Le plus grand syndicat européen d'exploitants agricoles, le Copa-Cogeca, a critiqué le projet de réforme de la Politique agricole commune (PAC) qu'envisage la Commission européenne, estimant dans un communiqué qu'elle coûtera cher aux agriculteurs de l'Union.

« Les plans de la Commission augmenteront encore plus les coûts imposés aux agriculteurs de l'UE, mettant ainsi en péril leur compétitivité et leur viabilité économique », a dénoncé Pekka Pesonen, secrétaire-général du Copa-Cogeca.

Les plans de la Commission européenne « répondent à certaines préoccupations environnementales mais n'apportent aucune solution pour résoudre les problèmes économiques des agriculteurs », a-t-il ajouté.

Selon un document obtenu jeudi par l'AFP, qui définit les grandes lignes de la réforme de la PAC à partir de 2014, celle-ci « doit rester une politique commune forte », avec des aides directes aux agriculteurs « plus vertes et distribuées de façon plus équitable ».

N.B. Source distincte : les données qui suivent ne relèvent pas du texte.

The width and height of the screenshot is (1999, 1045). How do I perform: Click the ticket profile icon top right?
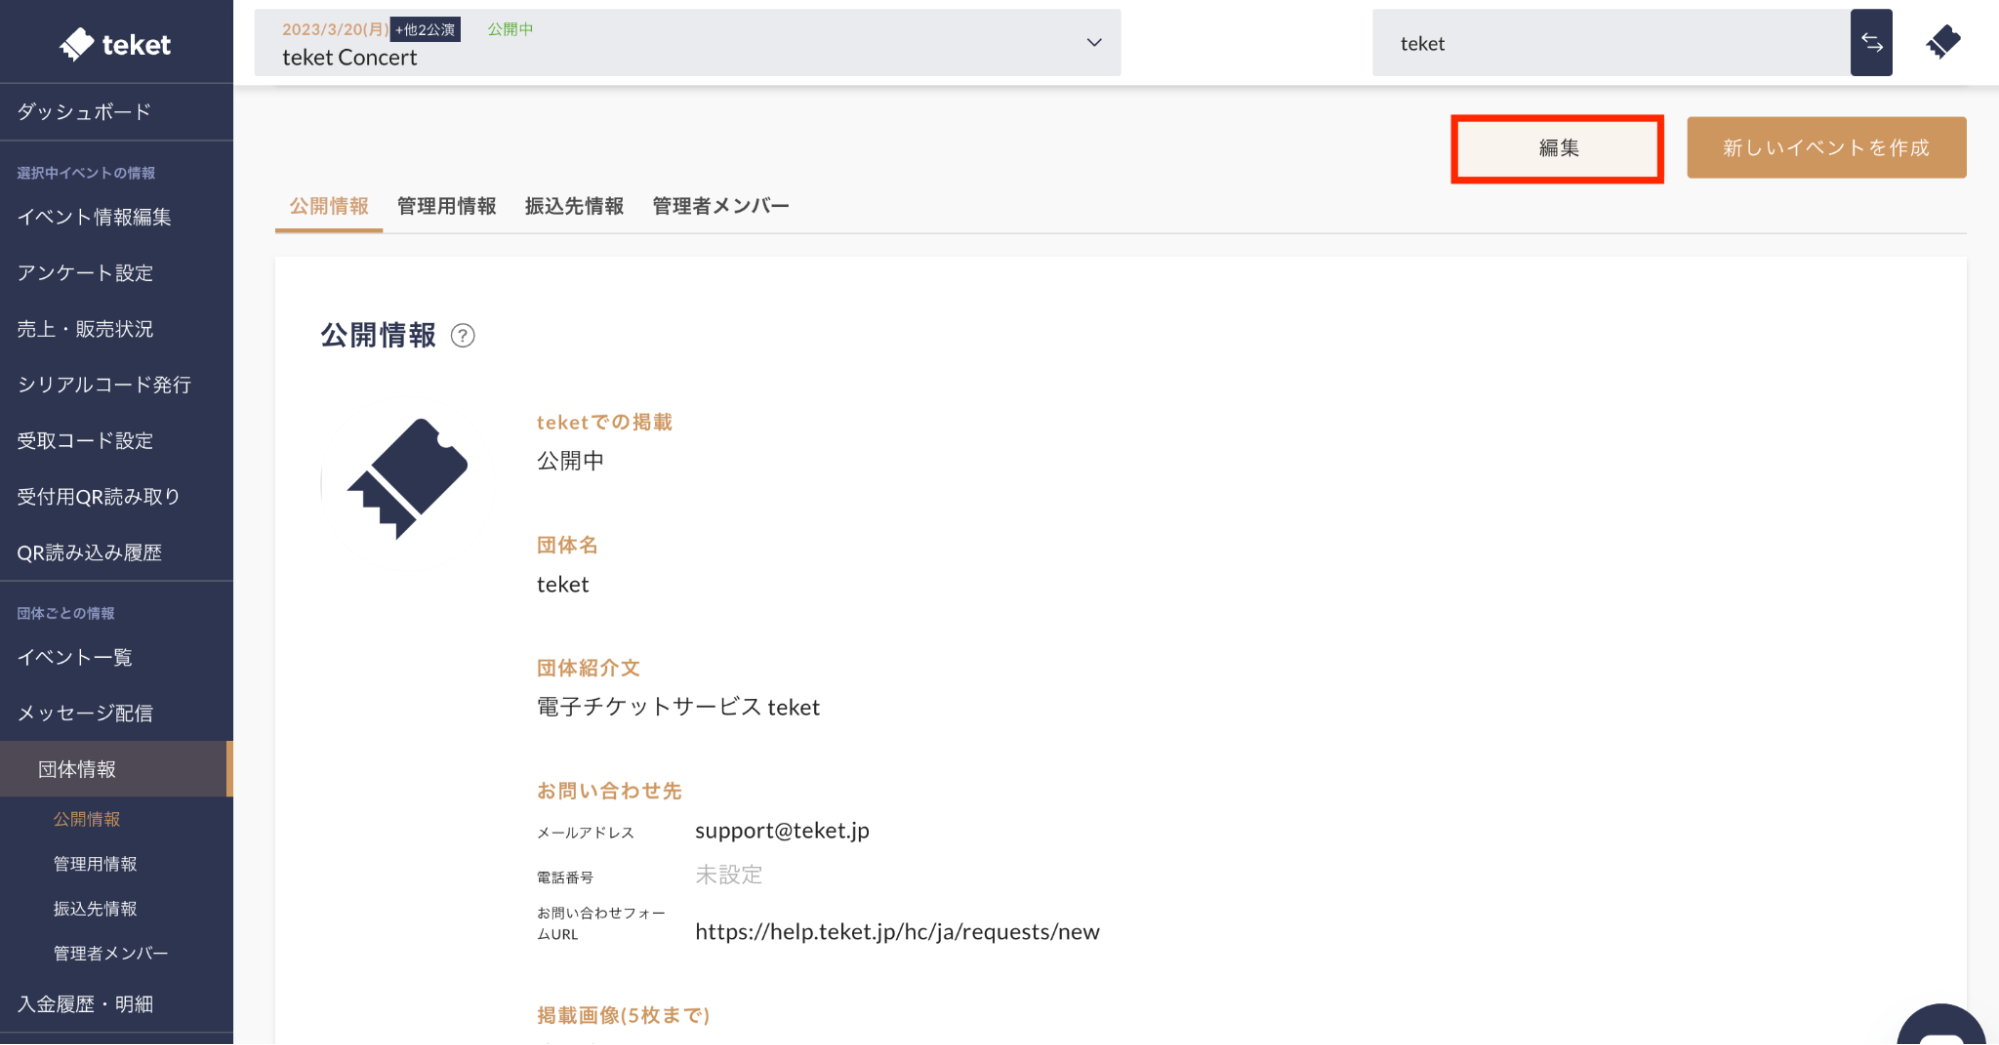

Une partie des aides serait conditionnée à des mesures « vertes » comme les jachères environnementales ou l'élevage à l'herbe, ce que le Copa-Cogeca considère comme générateur de nouvelles contraintes coûteuses pour les agriculteurs.

Pour éviter de trop favoriser les grandes exploitations, Bruxelles envisage en outre de plafonner les aides versées à chacune, et d'introduire un « niveau minimum de paiements » pour soutenir les petites.

Déjà proposé lors de la précédente réforme en 2008, Bruxelles avait fini par renoncer au plafonnement, sous la pression notamment de certains pays soucieux de ménager leurs grandes exploitations.

Le Copa-Cogeca y est aussi opposé, « parce que cela pénalise la compétitivité et l'efficacité » de l'agriculture, selon une porte-parole.

Dans un souci d'équité, la Commission entend également réviser l'actuelle clé de répartition fondée sur des niveaux de production historiques et qui désavantage les pays entrés les plus récemment dans l'Union européenne, comme la Pologne ou la Roumanie.

Sans aller cependant jusqu'à prôner un taux unique dans toute l'Europe, Bruxelles propose d'éviter un rééquilibrage trop brutal en cherchant à limiter « les pertes et les gains » des différents Etats à la faveur de la réforme.